Все это говорится лишь для того, чтобы описать мое место перед главным алтарем, так как оттуда я наблюдал за Мальке, когда он преклонял колена у алтаря пресвятой девы Марии. А уж как он молился! Глаза вытаращенные. И все больше стекленеющие. Скорбный рот в непрестанном движении, без единого знака препинания. Так мерно вбирают воздух выброшенные на берег рыбы. Эта картина изображена для доказательства того, сколь самозабвенно умел молиться Мальке.

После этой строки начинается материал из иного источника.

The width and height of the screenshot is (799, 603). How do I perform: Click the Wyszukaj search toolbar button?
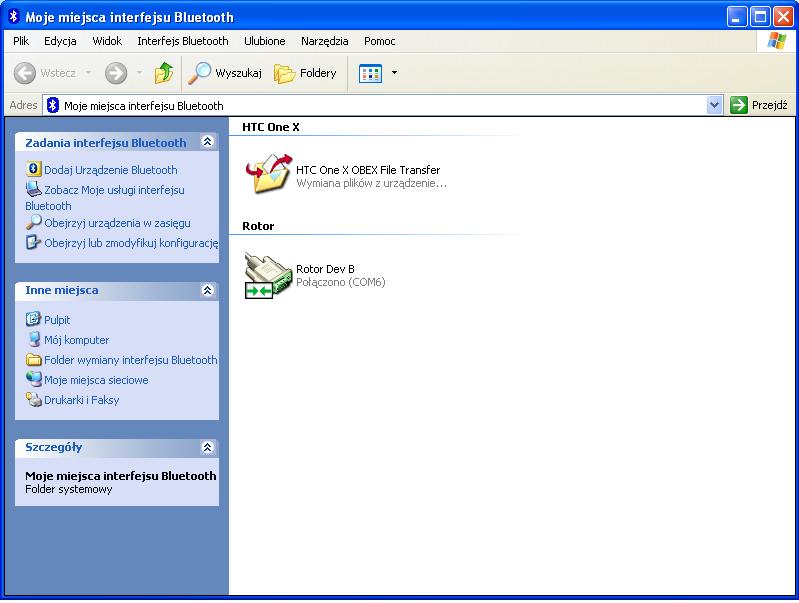pyautogui.click(x=225, y=73)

Когда его преподобие Гузевский и я подходили к Мальке, который, если смотреть с алтаря, стоял на коленях в левом приделе, мы видели человека, забывшего обо всем: шарф с гигантской английской булавкой валялся на полу, глаза были неподвижны, голова с пробором посередине откинута назад, язык высунут. И в этой позе мышь становилась до того явной, что я мог бы схватить рукой беззащитного зверька. Возможно, Иоахим Мальке замечал, что его прыгун проснулся. Преувеличенно старательными глотательными движениями он старался привлечь к себе взор стеклянных глаз пресвятой девы, стоявшей сбоку. Потому что я не могу и не хочу верить, что ты хоть малейший жест сделал когда-нибудь не на публику.